> **The exercise**: Rewrite the data, starting with the line that contains "Task: Click the FN Connect 未开启远程访问 card" and going on through the line that contains "click(166, 82)". Replace "radio button" with "radio option" and leave everything else unchanged.

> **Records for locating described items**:
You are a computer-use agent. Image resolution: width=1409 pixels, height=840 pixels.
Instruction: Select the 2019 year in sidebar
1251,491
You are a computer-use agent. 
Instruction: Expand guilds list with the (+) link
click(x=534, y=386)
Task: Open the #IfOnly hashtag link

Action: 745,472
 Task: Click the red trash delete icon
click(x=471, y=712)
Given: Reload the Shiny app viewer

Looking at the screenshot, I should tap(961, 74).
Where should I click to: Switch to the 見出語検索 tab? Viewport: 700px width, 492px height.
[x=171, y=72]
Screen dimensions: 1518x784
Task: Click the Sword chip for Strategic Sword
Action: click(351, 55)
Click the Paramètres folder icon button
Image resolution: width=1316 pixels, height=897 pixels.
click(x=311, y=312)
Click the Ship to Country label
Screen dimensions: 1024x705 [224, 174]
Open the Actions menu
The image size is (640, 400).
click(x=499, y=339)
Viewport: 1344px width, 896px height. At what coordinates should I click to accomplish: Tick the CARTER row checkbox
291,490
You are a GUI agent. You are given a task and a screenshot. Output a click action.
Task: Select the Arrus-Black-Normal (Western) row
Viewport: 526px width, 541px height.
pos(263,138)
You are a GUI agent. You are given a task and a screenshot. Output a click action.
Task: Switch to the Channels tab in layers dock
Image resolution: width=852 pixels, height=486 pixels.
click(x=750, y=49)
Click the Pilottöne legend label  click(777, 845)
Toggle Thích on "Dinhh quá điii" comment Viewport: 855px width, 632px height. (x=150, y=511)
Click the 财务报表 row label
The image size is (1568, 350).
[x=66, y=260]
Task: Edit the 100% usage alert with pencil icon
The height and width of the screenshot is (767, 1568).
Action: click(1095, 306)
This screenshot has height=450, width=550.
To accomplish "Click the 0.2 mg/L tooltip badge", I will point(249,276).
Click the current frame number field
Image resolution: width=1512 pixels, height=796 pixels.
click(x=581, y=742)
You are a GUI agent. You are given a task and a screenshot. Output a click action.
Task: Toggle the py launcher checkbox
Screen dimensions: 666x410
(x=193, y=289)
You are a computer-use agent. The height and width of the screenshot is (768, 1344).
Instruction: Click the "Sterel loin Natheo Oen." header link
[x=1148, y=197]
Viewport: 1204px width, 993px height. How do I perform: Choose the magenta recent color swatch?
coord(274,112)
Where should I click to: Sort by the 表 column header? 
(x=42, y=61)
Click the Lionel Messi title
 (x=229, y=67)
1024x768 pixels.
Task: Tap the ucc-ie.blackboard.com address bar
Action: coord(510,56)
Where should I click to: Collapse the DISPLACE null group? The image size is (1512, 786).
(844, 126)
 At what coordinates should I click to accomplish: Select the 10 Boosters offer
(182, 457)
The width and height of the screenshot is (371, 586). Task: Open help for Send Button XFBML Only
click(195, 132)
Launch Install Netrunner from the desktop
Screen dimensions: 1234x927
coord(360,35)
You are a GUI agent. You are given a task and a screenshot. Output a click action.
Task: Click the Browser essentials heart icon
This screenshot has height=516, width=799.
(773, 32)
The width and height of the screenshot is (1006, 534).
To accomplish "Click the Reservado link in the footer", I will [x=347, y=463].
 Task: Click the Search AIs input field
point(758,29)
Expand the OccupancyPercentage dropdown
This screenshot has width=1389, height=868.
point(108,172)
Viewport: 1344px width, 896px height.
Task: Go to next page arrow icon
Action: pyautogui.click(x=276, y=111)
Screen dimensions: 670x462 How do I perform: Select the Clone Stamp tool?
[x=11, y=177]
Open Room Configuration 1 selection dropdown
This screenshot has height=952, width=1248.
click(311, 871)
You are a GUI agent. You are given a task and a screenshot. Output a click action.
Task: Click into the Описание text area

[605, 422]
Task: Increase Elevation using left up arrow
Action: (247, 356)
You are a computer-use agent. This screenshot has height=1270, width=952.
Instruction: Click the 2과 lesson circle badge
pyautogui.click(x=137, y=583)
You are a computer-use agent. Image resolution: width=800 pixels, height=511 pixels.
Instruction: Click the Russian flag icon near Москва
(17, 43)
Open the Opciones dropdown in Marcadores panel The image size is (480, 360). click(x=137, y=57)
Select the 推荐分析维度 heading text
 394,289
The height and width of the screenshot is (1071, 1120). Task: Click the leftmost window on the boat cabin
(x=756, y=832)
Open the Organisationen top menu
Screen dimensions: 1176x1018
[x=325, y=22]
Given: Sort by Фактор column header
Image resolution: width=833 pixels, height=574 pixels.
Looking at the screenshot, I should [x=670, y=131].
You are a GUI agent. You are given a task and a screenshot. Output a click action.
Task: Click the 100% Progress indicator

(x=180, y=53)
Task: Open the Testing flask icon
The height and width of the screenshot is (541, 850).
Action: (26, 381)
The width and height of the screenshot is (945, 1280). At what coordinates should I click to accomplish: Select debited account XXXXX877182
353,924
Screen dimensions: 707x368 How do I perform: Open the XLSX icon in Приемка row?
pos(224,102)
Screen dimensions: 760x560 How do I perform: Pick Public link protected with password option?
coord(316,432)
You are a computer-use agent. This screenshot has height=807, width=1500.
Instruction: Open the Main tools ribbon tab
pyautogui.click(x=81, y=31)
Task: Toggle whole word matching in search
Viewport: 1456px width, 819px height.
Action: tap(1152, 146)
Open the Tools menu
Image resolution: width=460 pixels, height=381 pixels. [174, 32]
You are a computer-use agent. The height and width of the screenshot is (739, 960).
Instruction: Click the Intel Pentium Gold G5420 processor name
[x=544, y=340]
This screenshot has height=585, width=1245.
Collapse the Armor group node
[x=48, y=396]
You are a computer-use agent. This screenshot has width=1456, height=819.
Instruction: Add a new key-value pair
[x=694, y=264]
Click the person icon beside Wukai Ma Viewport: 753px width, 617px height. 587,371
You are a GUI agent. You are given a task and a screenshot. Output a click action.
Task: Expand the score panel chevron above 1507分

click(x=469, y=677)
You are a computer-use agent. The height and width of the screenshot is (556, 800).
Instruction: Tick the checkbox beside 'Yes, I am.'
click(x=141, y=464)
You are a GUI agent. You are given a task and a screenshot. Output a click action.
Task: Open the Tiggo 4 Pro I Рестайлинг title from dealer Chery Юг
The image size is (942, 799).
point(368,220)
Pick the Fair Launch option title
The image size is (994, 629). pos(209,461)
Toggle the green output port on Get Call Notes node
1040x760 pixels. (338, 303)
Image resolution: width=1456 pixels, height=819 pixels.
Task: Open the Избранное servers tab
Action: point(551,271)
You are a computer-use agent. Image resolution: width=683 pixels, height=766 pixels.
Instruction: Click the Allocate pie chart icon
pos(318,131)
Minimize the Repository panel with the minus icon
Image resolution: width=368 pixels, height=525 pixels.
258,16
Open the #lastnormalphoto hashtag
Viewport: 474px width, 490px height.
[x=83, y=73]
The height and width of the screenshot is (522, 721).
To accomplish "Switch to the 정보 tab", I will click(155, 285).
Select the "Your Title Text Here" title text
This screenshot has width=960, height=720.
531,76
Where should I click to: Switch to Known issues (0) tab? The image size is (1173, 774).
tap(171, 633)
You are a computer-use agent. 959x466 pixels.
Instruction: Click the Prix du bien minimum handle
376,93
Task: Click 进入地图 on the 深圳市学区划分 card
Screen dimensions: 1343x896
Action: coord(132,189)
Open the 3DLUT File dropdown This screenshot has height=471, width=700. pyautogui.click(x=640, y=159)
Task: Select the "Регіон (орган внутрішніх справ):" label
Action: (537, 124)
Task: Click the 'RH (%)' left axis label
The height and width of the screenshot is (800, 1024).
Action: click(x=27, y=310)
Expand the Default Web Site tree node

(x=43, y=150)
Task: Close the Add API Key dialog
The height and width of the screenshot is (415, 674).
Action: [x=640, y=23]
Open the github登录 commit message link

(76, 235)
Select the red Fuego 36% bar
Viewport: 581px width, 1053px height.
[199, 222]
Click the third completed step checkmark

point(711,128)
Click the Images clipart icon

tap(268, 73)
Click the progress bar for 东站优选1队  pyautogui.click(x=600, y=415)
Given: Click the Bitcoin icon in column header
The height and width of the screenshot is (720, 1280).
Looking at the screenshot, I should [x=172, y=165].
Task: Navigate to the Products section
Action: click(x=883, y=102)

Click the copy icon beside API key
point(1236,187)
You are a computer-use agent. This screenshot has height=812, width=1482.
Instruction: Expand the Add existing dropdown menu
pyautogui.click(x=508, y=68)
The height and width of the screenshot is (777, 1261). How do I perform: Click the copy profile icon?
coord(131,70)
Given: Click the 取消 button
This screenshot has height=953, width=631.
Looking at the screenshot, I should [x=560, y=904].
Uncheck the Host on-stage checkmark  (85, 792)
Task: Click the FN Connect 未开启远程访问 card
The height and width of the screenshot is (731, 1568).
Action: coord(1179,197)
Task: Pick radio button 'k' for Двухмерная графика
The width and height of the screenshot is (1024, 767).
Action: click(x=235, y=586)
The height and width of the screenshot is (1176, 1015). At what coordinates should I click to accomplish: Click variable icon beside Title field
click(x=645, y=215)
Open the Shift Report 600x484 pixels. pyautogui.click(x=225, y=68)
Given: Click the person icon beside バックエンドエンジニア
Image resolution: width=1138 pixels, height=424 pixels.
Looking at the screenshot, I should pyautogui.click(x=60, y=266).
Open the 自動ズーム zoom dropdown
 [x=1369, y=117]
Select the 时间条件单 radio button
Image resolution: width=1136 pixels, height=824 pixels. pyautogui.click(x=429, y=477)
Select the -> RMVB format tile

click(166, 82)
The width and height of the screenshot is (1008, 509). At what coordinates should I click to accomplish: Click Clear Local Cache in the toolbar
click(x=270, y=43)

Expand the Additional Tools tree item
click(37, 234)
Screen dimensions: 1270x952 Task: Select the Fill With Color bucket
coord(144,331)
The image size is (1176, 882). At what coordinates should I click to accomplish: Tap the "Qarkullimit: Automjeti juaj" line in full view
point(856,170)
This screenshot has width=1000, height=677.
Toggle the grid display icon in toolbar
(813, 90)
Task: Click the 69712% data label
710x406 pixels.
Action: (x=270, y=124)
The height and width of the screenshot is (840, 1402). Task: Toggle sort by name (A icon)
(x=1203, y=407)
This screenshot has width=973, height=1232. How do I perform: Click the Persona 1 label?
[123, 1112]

> **Exercise response**:
Task: Click the FN Connect 未开启远程访问 card
The height and width of the screenshot is (731, 1568).
Action: coord(1179,197)
Task: Pick radio option 'k' for Двухмерная графика
The width and height of the screenshot is (1024, 767).
Action: click(x=235, y=586)
The height and width of the screenshot is (1176, 1015). At what coordinates should I click to accomplish: Click variable icon beside Title field
click(x=645, y=215)
Open the Shift Report 600x484 pixels. pyautogui.click(x=225, y=68)
Given: Click the person icon beside バックエンドエンジニア
Image resolution: width=1138 pixels, height=424 pixels.
Looking at the screenshot, I should pyautogui.click(x=60, y=266).
Open the 自動ズーム zoom dropdown
 [x=1369, y=117]
Select the 时间条件单 radio option
Image resolution: width=1136 pixels, height=824 pixels. pyautogui.click(x=429, y=477)
Select the -> RMVB format tile

click(166, 82)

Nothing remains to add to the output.